Given text:
※
Talking about numbers here, comparatively, Book 1 (The Reality Dysfunction) has 385,000 words and is 1,094 pages long, which is 46 pages shorter than Book 2. As these books are part of a trilogy, they must be read in order, with a behemoth conclusion in Book 3: The Naked God that tips the scales at 1,332 pages and 469,000 words (!). This is a trilogy with a total of 1,247,000 words--be prepared for the battle: focus, focus, focus and frequently consult the "Cast of Characters" appendix (pages 1139-1144).

Rear cover synopsis:
"The ancient menace has finally escaped from Lalonde, shattering the Confederation's peaceful existence.

On planets and asteroids, individuals battle for survival against the strange and brutal forces unleashed upon the universe. Governments teeter on the brink of anarchy, the Confederation Navy is dangerously overstretched, and a dark messiah prepares to invoke his own version of the Final Night.

In such desperate times, the last thing the galaxy needs is a new and terrifyingly powerful weapon. Yet Dr. Alkad Mzu is determined to retrieve the Alchemist--so she can complete her thirty-year-old vendetta to slay a star. Which means Joshua Calvert must find Dr. Mzu and bring her back before the Alchemist can be reactivated.

But he's not alone in the chase, and there are people on both sides who have their own ideas about how to use the ultimate doomsday device."

------------

The aftermath of the Lalonde possession is a spreading wave of possession through the Confederation by Quinn's cohorts.
※
The problem: Reproduce, word for word, the part of the trilogy text that opens with the words containing "On planets and" and closes with "can be reactivated.".
※
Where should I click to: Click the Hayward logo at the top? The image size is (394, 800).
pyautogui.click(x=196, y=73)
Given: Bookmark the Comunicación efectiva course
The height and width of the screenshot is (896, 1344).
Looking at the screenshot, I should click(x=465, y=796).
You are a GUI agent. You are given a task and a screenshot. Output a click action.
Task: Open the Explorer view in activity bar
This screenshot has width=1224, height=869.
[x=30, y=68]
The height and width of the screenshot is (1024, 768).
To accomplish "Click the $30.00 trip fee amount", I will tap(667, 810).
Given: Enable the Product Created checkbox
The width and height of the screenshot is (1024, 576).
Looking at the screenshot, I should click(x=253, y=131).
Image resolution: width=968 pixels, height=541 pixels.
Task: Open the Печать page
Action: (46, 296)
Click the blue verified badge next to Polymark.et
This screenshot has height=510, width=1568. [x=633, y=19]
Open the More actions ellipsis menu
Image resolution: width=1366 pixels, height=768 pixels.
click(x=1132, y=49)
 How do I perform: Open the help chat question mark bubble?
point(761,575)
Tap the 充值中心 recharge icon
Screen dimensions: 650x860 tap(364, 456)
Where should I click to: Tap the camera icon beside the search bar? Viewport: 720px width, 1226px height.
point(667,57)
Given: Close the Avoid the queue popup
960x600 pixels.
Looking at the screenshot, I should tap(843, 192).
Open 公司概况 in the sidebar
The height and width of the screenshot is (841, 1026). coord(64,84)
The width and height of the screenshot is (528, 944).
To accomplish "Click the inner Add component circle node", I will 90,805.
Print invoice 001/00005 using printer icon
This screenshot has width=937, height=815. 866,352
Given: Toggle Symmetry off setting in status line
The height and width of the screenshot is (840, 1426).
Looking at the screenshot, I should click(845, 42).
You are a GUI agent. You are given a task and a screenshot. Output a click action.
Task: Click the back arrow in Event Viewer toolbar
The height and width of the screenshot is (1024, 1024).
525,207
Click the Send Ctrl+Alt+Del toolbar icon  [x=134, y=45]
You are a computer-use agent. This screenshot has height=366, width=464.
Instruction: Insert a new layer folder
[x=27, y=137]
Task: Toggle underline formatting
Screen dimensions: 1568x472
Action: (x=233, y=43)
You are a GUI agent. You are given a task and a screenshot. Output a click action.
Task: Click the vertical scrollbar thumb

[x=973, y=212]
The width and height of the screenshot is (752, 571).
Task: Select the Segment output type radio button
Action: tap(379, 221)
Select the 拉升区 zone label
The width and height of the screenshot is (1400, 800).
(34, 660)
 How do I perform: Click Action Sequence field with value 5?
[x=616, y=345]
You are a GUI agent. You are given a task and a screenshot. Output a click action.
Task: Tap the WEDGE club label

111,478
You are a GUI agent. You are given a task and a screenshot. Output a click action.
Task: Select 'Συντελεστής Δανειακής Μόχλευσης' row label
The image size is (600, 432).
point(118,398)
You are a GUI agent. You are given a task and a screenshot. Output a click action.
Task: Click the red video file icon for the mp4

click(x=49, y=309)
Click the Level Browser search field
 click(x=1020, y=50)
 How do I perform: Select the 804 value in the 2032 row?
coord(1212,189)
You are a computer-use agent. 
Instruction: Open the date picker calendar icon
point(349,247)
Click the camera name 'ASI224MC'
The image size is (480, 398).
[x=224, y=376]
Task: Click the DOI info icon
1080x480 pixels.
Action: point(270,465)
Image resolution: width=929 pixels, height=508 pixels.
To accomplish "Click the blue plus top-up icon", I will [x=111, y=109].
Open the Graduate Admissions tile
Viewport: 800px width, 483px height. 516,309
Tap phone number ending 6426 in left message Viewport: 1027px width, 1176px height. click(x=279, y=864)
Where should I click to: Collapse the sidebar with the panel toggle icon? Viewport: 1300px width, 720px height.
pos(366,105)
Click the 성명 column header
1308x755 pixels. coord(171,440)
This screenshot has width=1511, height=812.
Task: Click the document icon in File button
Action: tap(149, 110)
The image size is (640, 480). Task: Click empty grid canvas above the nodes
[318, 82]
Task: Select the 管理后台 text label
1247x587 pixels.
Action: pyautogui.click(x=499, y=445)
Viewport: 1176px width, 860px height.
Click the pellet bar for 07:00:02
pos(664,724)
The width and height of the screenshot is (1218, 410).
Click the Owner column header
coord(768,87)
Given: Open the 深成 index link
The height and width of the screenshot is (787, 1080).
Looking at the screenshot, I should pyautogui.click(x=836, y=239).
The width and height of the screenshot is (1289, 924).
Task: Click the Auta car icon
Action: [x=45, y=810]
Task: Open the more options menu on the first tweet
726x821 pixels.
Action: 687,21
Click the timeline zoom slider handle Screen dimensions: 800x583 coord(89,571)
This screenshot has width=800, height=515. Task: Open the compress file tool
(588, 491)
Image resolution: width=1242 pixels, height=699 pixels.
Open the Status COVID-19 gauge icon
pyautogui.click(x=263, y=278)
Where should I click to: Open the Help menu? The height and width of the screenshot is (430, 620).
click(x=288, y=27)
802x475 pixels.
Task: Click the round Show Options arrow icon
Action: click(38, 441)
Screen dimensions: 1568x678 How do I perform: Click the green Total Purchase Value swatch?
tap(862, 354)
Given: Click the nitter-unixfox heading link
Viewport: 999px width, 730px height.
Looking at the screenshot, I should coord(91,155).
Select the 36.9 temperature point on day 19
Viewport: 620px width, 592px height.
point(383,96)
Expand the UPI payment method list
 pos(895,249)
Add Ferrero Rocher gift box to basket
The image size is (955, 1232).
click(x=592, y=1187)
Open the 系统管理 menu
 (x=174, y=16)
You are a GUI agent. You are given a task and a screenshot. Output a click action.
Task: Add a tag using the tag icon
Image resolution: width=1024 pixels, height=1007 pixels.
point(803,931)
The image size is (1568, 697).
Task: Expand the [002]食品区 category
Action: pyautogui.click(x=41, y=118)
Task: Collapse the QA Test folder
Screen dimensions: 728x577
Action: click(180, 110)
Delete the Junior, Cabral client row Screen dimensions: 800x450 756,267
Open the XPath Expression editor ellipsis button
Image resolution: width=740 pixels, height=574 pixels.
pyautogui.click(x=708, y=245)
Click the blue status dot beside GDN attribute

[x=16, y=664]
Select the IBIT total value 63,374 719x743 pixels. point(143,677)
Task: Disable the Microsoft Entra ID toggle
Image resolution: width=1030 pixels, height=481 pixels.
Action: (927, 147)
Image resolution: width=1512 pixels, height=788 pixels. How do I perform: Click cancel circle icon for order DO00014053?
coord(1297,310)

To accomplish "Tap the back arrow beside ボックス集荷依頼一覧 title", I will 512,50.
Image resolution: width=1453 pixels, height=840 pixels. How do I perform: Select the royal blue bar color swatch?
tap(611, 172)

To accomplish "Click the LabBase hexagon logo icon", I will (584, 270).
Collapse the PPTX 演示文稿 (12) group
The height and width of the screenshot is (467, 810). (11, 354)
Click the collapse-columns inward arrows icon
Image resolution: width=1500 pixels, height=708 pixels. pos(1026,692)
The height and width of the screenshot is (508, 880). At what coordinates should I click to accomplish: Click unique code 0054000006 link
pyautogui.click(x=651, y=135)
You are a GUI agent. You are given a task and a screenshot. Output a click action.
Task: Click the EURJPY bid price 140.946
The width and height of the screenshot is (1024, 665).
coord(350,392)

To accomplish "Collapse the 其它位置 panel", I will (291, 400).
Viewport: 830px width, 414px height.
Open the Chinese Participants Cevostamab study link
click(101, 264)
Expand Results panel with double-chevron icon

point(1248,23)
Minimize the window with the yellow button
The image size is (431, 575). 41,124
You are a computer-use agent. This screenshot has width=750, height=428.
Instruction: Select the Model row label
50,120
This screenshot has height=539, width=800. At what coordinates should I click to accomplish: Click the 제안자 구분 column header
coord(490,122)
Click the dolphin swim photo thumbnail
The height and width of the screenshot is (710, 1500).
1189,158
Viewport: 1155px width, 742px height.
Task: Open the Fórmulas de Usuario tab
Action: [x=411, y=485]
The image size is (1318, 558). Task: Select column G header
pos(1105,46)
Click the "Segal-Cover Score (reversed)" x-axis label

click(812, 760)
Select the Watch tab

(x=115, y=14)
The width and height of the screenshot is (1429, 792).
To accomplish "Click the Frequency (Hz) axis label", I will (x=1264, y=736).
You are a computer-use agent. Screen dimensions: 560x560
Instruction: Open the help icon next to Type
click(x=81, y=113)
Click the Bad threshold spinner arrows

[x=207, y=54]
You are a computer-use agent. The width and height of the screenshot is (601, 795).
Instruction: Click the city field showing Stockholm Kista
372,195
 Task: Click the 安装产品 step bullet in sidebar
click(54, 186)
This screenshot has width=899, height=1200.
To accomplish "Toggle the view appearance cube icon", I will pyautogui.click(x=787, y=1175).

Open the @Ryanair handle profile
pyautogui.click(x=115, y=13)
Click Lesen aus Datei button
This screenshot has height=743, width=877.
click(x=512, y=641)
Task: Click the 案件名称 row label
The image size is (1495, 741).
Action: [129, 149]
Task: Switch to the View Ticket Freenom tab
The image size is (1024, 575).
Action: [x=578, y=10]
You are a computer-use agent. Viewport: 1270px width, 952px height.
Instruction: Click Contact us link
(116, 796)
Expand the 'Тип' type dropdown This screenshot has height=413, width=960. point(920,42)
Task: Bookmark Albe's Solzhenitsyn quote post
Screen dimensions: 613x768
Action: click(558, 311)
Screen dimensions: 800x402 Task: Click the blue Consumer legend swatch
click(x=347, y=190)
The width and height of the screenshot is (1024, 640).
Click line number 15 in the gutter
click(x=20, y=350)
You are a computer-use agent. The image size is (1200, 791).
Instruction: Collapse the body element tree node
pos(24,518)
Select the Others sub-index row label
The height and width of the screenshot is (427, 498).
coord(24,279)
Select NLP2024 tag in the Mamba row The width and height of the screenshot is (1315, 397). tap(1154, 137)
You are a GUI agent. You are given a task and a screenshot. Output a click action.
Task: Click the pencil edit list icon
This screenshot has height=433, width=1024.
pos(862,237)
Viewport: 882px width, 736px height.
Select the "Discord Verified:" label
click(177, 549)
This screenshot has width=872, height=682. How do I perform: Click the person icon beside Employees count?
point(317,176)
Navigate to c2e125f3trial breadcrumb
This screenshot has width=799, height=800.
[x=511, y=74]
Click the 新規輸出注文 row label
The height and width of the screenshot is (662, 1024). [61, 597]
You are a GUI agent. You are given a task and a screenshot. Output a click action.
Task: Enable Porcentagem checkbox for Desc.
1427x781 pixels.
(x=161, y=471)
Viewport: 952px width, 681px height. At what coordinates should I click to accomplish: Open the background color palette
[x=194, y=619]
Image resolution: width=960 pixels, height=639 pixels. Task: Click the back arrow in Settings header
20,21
※
Solution for this exercise:
On planets and asteroids, individuals battle for survival against the strange and brutal forces unleashed upon the universe. Governments teeter on the brink of anarchy, the Confederation Navy is dangerously overstretched, and a dark messiah prepares to invoke his own version of the Final Night.

In such desperate times, the last thing the galaxy needs is a new and terrifyingly powerful weapon. Yet Dr. Alkad Mzu is determined to retrieve the Alchemist--so she can complete her thirty-year-old vendetta to slay a star. Which means Joshua Calvert must find Dr. Mzu and bring her back before the Alchemist can be reactivated.